Please transcribe each of the records exactly as given.
(Beginning of MATERIAL FOR THE TASK)
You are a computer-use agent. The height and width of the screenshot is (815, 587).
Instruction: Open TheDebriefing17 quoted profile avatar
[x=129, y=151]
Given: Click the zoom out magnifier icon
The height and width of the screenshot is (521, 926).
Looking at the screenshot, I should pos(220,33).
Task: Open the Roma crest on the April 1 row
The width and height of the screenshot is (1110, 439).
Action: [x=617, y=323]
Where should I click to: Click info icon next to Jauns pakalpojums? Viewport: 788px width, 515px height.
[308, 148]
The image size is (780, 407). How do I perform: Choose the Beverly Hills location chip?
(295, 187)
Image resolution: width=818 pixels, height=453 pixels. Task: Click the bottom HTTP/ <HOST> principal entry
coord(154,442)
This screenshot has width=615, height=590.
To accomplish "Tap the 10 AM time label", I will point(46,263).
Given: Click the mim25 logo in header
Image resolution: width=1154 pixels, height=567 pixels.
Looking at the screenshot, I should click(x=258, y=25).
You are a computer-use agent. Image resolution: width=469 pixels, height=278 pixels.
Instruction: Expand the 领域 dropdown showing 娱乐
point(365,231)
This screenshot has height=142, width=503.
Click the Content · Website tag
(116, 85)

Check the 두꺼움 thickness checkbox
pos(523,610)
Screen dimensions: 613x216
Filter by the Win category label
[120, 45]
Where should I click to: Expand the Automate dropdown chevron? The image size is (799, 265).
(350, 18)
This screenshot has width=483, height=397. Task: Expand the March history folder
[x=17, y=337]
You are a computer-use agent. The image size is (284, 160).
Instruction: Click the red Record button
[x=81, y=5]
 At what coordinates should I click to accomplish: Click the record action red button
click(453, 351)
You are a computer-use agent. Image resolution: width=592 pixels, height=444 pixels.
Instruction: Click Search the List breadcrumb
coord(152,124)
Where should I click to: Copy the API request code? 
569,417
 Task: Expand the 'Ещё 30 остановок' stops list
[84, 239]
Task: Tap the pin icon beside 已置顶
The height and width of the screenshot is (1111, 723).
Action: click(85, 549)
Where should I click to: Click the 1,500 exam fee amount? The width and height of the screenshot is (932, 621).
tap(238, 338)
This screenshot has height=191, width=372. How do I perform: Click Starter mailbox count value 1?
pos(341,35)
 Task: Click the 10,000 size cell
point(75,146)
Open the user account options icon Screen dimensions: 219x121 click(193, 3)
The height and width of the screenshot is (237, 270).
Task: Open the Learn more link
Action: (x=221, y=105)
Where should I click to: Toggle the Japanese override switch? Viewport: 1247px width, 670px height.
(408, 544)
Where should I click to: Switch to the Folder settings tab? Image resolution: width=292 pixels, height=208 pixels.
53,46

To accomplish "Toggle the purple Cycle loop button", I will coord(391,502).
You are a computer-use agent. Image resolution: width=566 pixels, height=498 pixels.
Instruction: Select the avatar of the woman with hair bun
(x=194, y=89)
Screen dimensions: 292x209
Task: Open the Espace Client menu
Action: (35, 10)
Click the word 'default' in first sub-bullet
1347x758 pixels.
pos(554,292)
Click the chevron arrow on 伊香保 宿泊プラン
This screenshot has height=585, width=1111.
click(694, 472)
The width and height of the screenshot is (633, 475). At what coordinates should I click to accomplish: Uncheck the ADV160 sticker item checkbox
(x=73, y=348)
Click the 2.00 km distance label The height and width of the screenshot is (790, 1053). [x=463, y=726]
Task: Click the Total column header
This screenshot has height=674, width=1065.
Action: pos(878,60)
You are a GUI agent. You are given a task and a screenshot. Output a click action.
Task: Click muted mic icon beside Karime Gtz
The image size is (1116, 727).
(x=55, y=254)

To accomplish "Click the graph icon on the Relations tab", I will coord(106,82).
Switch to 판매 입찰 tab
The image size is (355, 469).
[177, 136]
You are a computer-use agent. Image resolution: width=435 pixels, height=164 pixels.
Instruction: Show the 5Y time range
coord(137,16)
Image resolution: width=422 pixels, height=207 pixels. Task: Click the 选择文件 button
(End of MATERIAL FOR THE TASK)
◆ WRITTEN SOLUTION ◆
You are a computer-use agent. The height and width of the screenshot is (815, 587).
Instruction: Open TheDebriefing17 quoted profile avatar
[x=129, y=151]
Given: Click the zoom out magnifier icon
The height and width of the screenshot is (521, 926).
Looking at the screenshot, I should pos(220,33).
Task: Open the Roma crest on the April 1 row
The width and height of the screenshot is (1110, 439).
Action: [x=617, y=323]
Where should I click to: Click info icon next to Jauns pakalpojums? Viewport: 788px width, 515px height.
[308, 148]
The image size is (780, 407). How do I perform: Choose the Beverly Hills location chip?
(295, 187)
Image resolution: width=818 pixels, height=453 pixels. Task: Click the bottom HTTP/ <HOST> principal entry
coord(154,442)
This screenshot has width=615, height=590.
To accomplish "Tap the 10 AM time label", I will point(46,263).
Given: Click the mim25 logo in header
Image resolution: width=1154 pixels, height=567 pixels.
Looking at the screenshot, I should click(x=258, y=25).
You are a computer-use agent. Image resolution: width=469 pixels, height=278 pixels.
Instruction: Expand the 领域 dropdown showing 娱乐
point(365,231)
This screenshot has height=142, width=503.
Click the Content · Website tag
(116, 85)

Check the 두꺼움 thickness checkbox
pos(523,610)
Screen dimensions: 613x216
Filter by the Win category label
[120, 45]
Where should I click to: Expand the Automate dropdown chevron? The image size is (799, 265).
(350, 18)
This screenshot has width=483, height=397. Task: Expand the March history folder
[x=17, y=337]
You are a computer-use agent. The image size is (284, 160).
Instruction: Click the red Record button
[x=81, y=5]
 At what coordinates should I click to accomplish: Click the record action red button
click(453, 351)
You are a computer-use agent. Image resolution: width=592 pixels, height=444 pixels.
Instruction: Click Search the List breadcrumb
coord(152,124)
Where should I click to: Copy the API request code? 
569,417
 Task: Expand the 'Ещё 30 остановок' stops list
[84, 239]
Task: Tap the pin icon beside 已置顶
The height and width of the screenshot is (1111, 723).
Action: click(85, 549)
Where should I click to: Click the 1,500 exam fee amount? The width and height of the screenshot is (932, 621).
tap(238, 338)
This screenshot has height=191, width=372. How do I perform: Click Starter mailbox count value 1?
pos(341,35)
 Task: Click the 10,000 size cell
point(75,146)
Open the user account options icon Screen dimensions: 219x121 click(193, 3)
The height and width of the screenshot is (237, 270).
Task: Open the Learn more link
Action: (x=221, y=105)
Where should I click to: Toggle the Japanese override switch? Viewport: 1247px width, 670px height.
(408, 544)
Where should I click to: Switch to the Folder settings tab? Image resolution: width=292 pixels, height=208 pixels.
53,46

To accomplish "Toggle the purple Cycle loop button", I will coord(391,502).
You are a computer-use agent. Image resolution: width=566 pixels, height=498 pixels.
Instruction: Select the avatar of the woman with hair bun
(x=194, y=89)
Screen dimensions: 292x209
Task: Open the Espace Client menu
Action: (35, 10)
Click the word 'default' in first sub-bullet
1347x758 pixels.
pos(554,292)
Click the chevron arrow on 伊香保 宿泊プラン
This screenshot has height=585, width=1111.
click(694, 472)
The width and height of the screenshot is (633, 475). At what coordinates should I click to accomplish: Uncheck the ADV160 sticker item checkbox
(x=73, y=348)
Click the 2.00 km distance label The height and width of the screenshot is (790, 1053). [x=463, y=726]
Task: Click the Total column header
This screenshot has height=674, width=1065.
Action: pos(878,60)
You are a GUI agent. You are given a task and a screenshot. Output a click action.
Task: Click muted mic icon beside Karime Gtz
The image size is (1116, 727).
(x=55, y=254)

To accomplish "Click the graph icon on the Relations tab", I will coord(106,82).
Switch to 판매 입찰 tab
The image size is (355, 469).
[177, 136]
You are a computer-use agent. Image resolution: width=435 pixels, height=164 pixels.
Instruction: Show the 5Y time range
coord(137,16)
Image resolution: width=422 pixels, height=207 pixels. Task: Click the 选择文件 button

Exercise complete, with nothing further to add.